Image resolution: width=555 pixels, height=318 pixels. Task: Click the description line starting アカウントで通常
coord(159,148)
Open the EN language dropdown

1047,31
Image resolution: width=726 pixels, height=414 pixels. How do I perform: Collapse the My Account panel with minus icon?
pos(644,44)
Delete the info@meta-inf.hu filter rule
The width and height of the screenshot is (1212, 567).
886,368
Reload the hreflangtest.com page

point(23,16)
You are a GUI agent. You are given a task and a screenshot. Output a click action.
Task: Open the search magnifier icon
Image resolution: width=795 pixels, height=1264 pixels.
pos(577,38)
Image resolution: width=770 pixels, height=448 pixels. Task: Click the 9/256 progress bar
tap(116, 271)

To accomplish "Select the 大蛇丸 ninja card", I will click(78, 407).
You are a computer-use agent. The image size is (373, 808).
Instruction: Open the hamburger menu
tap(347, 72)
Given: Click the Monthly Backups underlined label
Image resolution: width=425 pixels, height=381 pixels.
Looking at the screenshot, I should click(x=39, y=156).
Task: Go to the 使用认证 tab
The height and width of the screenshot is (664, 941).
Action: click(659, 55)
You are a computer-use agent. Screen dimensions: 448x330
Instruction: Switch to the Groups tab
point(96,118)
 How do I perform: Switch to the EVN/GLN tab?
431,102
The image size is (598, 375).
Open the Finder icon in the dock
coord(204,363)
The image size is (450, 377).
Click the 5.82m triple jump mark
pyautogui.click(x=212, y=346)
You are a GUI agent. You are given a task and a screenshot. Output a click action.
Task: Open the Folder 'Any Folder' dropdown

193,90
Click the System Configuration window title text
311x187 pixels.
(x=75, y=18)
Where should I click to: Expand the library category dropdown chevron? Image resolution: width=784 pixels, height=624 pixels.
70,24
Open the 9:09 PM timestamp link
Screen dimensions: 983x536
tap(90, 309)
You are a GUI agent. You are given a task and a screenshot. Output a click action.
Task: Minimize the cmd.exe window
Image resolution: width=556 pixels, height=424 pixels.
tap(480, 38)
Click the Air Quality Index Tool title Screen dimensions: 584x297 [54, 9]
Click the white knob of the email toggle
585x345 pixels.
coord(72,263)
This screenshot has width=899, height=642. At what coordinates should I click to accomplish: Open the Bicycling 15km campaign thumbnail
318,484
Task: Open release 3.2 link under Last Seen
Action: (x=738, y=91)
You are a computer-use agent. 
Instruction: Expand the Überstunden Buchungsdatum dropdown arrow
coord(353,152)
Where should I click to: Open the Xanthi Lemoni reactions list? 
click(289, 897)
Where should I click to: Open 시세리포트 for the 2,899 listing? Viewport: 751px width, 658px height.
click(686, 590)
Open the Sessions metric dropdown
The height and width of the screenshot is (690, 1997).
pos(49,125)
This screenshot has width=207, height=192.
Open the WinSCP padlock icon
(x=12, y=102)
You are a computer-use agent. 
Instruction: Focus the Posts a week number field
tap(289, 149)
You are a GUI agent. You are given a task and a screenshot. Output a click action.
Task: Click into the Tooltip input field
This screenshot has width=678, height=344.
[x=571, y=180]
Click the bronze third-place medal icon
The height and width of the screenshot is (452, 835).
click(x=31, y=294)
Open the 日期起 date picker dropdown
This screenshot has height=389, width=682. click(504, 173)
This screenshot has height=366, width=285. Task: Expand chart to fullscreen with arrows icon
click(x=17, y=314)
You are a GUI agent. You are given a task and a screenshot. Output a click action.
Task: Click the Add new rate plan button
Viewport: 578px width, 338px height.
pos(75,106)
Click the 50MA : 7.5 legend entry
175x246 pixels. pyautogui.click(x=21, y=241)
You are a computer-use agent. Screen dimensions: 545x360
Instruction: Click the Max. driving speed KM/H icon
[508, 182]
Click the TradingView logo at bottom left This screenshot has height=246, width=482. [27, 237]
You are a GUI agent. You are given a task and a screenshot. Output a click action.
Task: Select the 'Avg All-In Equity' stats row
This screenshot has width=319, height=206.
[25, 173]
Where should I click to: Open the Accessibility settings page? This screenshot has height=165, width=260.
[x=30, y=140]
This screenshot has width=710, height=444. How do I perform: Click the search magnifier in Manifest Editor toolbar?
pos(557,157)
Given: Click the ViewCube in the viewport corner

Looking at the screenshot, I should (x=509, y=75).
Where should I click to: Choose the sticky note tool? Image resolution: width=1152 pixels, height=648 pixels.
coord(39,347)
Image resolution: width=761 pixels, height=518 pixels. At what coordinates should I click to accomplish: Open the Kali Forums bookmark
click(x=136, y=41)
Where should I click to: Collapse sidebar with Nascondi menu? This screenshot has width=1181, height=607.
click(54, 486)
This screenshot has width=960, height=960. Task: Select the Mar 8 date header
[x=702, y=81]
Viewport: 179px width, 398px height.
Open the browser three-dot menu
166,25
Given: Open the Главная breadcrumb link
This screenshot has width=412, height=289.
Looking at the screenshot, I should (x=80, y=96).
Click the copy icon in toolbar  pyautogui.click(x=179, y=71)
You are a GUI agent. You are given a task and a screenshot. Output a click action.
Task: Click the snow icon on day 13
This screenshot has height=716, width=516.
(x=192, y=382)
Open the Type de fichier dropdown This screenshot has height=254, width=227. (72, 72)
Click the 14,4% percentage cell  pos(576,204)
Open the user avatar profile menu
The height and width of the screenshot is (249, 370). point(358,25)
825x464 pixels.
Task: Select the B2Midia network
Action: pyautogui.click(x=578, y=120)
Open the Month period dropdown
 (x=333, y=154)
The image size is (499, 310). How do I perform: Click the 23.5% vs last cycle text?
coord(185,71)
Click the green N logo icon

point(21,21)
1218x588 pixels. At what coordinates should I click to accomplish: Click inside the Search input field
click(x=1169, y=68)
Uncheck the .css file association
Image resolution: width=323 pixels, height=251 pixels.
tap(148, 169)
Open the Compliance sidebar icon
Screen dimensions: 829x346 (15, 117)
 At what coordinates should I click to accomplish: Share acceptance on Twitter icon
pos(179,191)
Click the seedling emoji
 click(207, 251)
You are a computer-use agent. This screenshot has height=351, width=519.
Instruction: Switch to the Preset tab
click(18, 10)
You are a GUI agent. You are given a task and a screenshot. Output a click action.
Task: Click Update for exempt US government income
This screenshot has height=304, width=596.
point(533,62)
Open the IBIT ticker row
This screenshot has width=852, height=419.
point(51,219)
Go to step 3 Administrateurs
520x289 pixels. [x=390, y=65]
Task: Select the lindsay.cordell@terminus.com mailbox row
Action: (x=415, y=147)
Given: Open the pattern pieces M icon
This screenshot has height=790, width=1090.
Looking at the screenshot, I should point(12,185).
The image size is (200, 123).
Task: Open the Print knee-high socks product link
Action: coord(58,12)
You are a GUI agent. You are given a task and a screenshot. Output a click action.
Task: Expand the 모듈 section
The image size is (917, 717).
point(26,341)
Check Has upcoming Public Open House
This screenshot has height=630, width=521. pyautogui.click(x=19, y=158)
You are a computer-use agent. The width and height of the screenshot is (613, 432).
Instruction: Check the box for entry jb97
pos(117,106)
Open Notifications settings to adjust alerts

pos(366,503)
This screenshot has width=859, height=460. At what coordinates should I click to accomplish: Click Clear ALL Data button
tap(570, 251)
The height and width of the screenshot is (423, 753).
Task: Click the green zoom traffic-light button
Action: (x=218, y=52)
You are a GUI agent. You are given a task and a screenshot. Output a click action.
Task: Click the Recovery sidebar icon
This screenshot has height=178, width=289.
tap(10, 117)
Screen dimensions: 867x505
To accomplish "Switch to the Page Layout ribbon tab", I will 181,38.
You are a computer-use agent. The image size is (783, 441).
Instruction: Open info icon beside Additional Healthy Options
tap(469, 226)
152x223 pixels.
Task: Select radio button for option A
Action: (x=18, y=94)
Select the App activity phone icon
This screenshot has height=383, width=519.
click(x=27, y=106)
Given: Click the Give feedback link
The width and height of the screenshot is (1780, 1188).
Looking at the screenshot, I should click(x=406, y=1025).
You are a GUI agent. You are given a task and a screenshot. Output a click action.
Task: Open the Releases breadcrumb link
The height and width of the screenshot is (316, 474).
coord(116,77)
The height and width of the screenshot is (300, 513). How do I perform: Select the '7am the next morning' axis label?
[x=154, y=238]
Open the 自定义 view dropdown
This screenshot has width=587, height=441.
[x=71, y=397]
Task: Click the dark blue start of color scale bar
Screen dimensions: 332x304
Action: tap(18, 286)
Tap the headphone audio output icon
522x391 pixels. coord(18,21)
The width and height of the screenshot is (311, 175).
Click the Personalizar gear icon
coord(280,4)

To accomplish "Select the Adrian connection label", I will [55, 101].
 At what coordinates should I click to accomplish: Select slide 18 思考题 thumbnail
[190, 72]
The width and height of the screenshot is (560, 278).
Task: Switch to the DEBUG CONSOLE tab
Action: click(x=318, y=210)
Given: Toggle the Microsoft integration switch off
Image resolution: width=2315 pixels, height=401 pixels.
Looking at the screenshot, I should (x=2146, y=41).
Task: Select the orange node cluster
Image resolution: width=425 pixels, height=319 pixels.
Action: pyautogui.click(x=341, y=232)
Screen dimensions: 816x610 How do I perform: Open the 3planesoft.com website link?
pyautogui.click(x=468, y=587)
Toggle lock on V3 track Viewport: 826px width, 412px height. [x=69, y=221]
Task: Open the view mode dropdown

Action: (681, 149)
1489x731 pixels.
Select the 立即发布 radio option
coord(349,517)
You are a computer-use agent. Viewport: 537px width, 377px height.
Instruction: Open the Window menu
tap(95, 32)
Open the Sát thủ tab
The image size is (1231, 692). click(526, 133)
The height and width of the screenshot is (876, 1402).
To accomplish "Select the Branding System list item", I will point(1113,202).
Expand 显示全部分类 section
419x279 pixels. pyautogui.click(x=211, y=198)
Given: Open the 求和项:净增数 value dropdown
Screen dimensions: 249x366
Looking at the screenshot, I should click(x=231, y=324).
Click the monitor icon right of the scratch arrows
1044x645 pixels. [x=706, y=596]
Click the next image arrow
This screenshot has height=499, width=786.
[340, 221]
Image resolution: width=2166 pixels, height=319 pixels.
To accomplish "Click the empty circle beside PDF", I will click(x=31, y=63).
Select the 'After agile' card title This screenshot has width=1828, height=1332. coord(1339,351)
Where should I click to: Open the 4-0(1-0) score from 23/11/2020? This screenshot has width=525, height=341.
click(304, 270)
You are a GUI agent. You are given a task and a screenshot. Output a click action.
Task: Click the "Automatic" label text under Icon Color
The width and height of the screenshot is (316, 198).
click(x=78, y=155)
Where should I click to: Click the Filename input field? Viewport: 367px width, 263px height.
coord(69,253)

════════════════

## Task requirements
Retype only the lines above between the line with "You are a computer-use agent. The image size is (783, 441)." and the line with "Given: Click the Give feedback link", counting those two lines as well, and keep every character as it is.

## Task response
You are a computer-use agent. The image size is (783, 441).
Instruction: Open info icon beside Additional Healthy Options
tap(469, 226)
152x223 pixels.
Task: Select radio button for option A
Action: (x=18, y=94)
Select the App activity phone icon
This screenshot has height=383, width=519.
click(x=27, y=106)
Given: Click the Give feedback link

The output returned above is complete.